Methadone clinic organizers sue Baltimore County for $6 million Suit says exclusion of Catonsville facility violates disabilities law

January 29, 1998|By Larry Carson | Larry Carson,SUN STAFF

Operators of a proposed methadone clinic in Catonsville have filed a $6 million federal suit against Baltimore County for blocking the clinic's opening last summer, saying the county's actions violate the Americans With Disabilities Act.

The suit, patterned after a successful suit in New York state, challenges local zoning controls on methadone clinics, which state health officials see as a way to help fight a surge in inhaled heroin use by middle-class drug abusers.

"We just believe they've set up a particular zoning class to keep this clinic out," said Columbia attorney James L. Mayer, who filed the suit Jan. 12 on behalf of Nicholas Antonis, president of Jacob's Ladder Health Services Inc. "The county is refusing to acknowledge that we have the right zoning."

Clinic operators are seeking $1 million in compensatory damages, $5 million in punitive damages and a federal court injunction blocking further interference by the county. No hearing date has been set.

Michael H. Davis, spokesman for County Executive C. A. Dutch Ruppersberger, refused comment on the suit, which was filed in U.S. District Court in Baltimore. But he said, "We're not opposed to them being in the county."

Similar zoning disputes have arisen in New York, Ohio, New Mexico and Massachusetts in recent years involving drug treatment clinics that offer methadone, a synthetic, addictive substitute for heroin.

Baltimore County zoning law makes no specific reference to methadone clinics, which are considered "community care centers" and require a special zoning exception and a public hearing.

But last year, county officials and local residents defeated attempts to locate private, for-profit methadone clinics in Catonsville, Randallstown and Loreley, near White Marsh.

They also prevailed on state health department officials to stop issuing permits for county locations until a local zoning policy for methadone clinics could be developed. No policy has emerged.

Jacob's Ladder was given a provisional state permit in the spring, but state officials withdrew it after intense county pressure. County zoning officials later informed Antonis that he needs a special zoning exception to open his clinic and might not qualify under zoning for a medical office.

But Mayer argued that the requirement for a special zoning exception is illegal and that a methadone clinic should be treated like any medical office.

"There is no rational reason as to why only offices, medical offices and medical clinics which specialize in the treatment of substance-addicted and mentally or emotionally disabled handicapped persons should be separately classified as 'community care centers,' " the suit said.

The fight occurs against a background of increasing use of much purer forms of heroin, and a disagreement among local health officials over the need for more clinics.

C. Todd Rosendale, policy chief for the state Alcohol and Drug Abuse Administration, said more clinics are needed to deal with the growing number of heroin users. Many addicts getting methadone at a new Harford County clinic are from Baltimore County, he said.

But Michael M. Gimbel, director of Baltimore County's Office of Substance Abuse, said many of the new users need only detoxification and can then be treated with therapy. Methadone is needed only for long-term addicts, he argued.

Gimbel also said he has seen no long waiting lists at the county's nonprofit methadone center in Timonium.

In a similar dispute in White Plains, N.Y., the 2nd U.S. Circuit Court of Appeals in July upheld a lower court's ruling that local zoning restrictions violated the Americans With Disabilities Act by discriminating against one class of people who need treatment -- addicts.

Sally Friedman, one of the plaintiffs' attorneys in the White Plains case, said, "What's happening in Baltimore County is even more egregious than what went on in White Plains" because of Baltimore County's refusal to allow any private clinics to open.

Locally, however, some Catonsville residents and officials remain opposed to plans for a clinic in what they say is a residential community.

- _Exercise requirements_:
**A)** Answer these questions using the article on the methadone clinic lawsuit:
(i) How much do the clinic operators seek in compensatory damages?
(ii) Where is the county's nonprofit methadone center located?
(iii) Which court upheld the lower court's ruling in the White Plains dispute?
**B)** Name every state that the article on the methadone clinic lawsuit says has had similar zoning disputes over methadone clinics.
**C)** Reproduce the passage of the article on the methadone clinic lawsuit starting at "They also prevailed" and ending at "a medical office.".
The items that follow were taken from a separate source.

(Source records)
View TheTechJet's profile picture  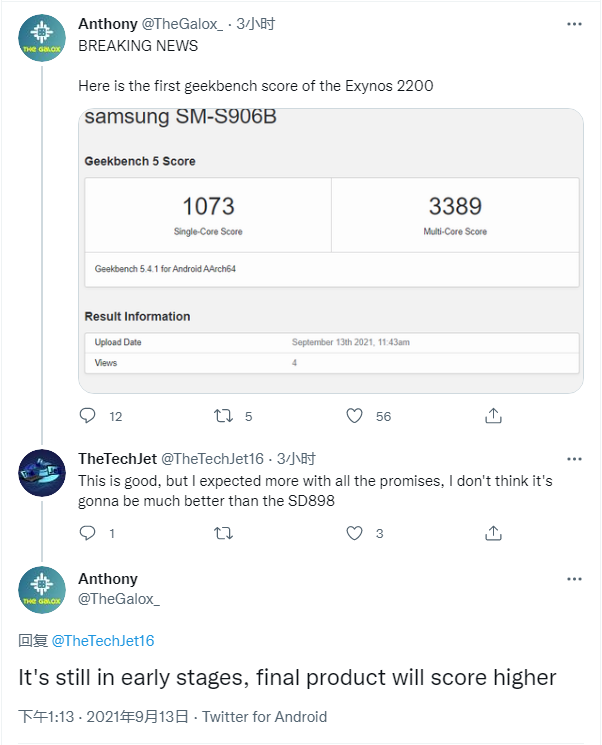pos(42,473)
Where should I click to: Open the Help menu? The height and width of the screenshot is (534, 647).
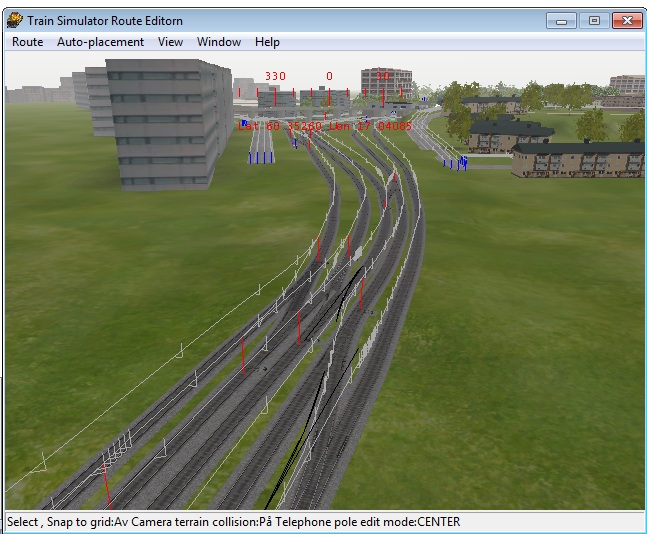point(267,42)
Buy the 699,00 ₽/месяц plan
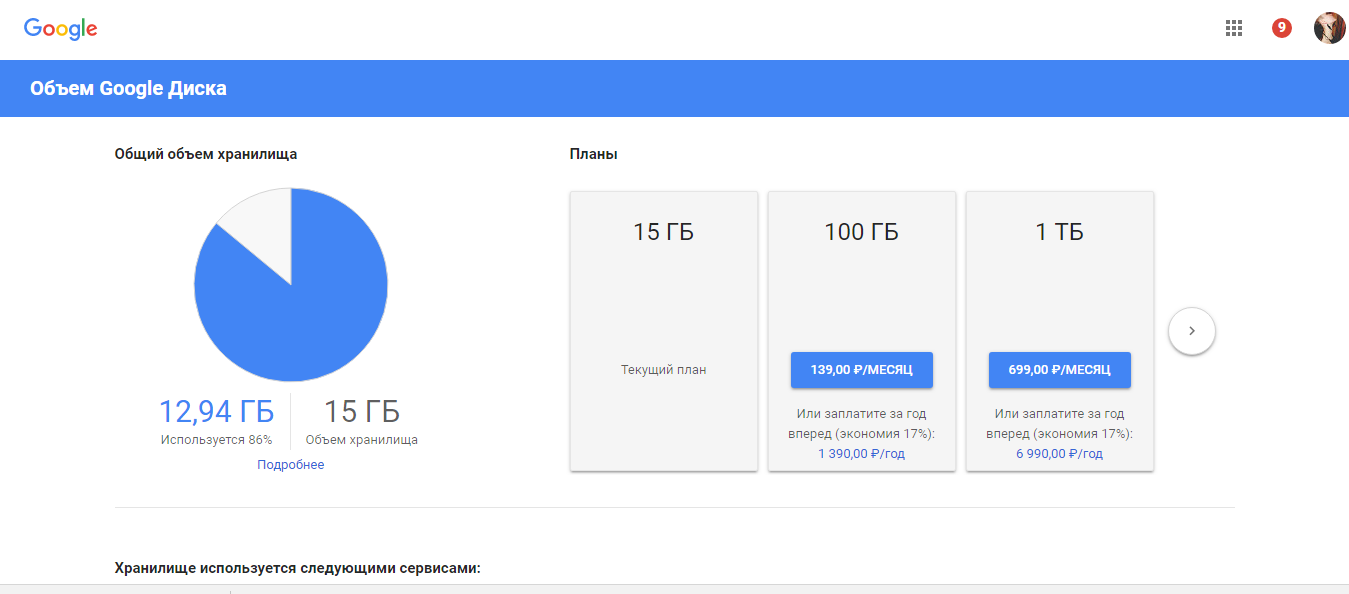Screen dimensions: 1349x594 [1059, 370]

- _Results of the tasks_:
**A)**
(i) $1 million
(ii) Timonium
(iii) The 2nd U.S. Circuit Court of Appeals

**B)** New York, Ohio, New Mexico, Massachusetts

**C)**
They also prevailed on state health department officials to stop issuing permits for county locations until a local zoning policy for methadone clinics could be developed. No policy has emerged.

Jacob's Ladder was given a provisional state permit in the spring, but state officials withdrew it after intense county pressure. County zoning officials later informed Antonis that he needs a special zoning exception to open his clinic and might not qualify under zoning for a medical office.